→ Exercise directions: Please rewrite the rows that open with the line containing "Open the documents sidebar icon" and close with the line containing "pyautogui.click(x=24, y=131)", swapping "sidebar" for "navigation panel" and leaving everything else unchanged. Omit the pictures from your answer.

→ Material to process:
►

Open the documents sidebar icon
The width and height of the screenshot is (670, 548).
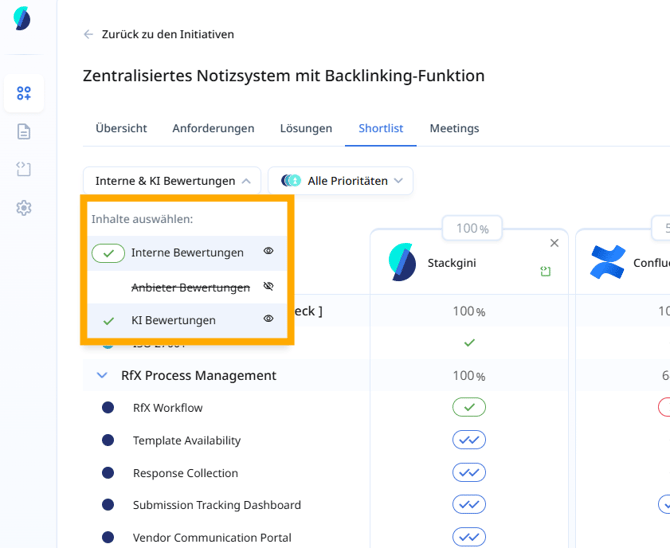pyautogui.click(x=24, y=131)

◄
►

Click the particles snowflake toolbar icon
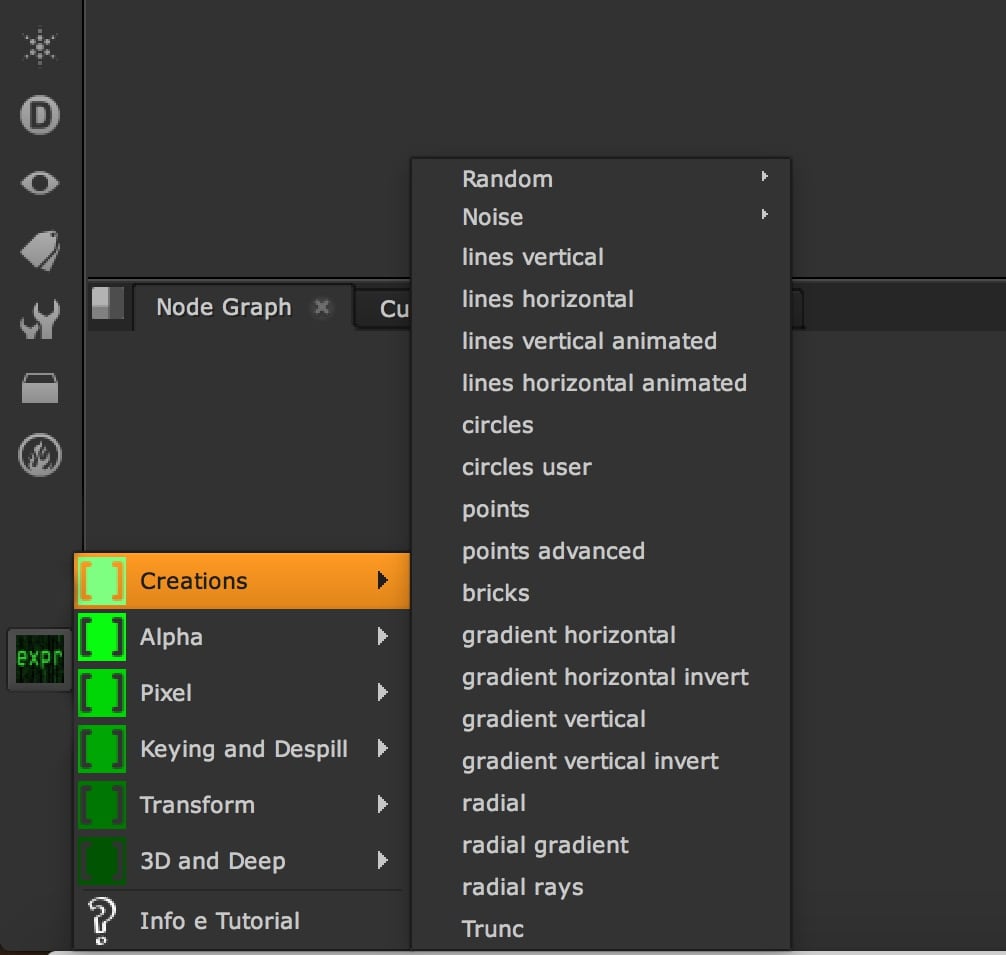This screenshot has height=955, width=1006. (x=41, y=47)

◄
►

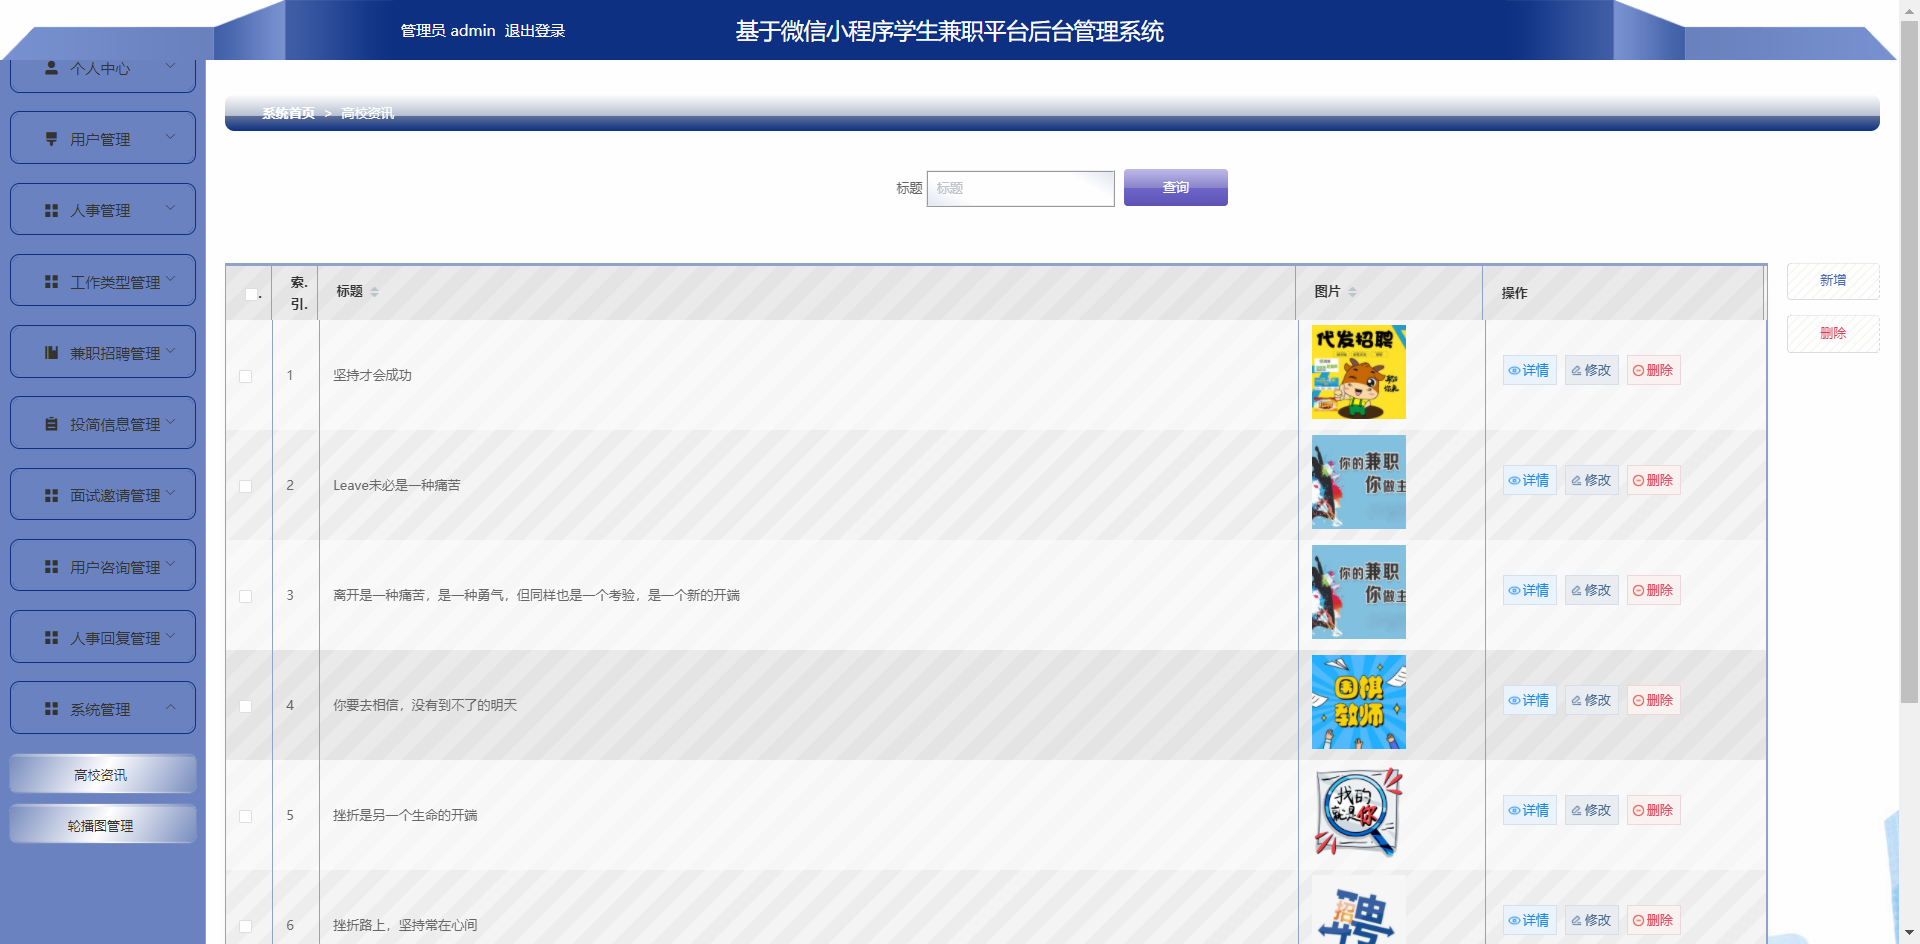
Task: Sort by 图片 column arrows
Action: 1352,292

◄

→ Correct answer:
Open the documents navigation panel icon
The width and height of the screenshot is (670, 548).
pyautogui.click(x=24, y=131)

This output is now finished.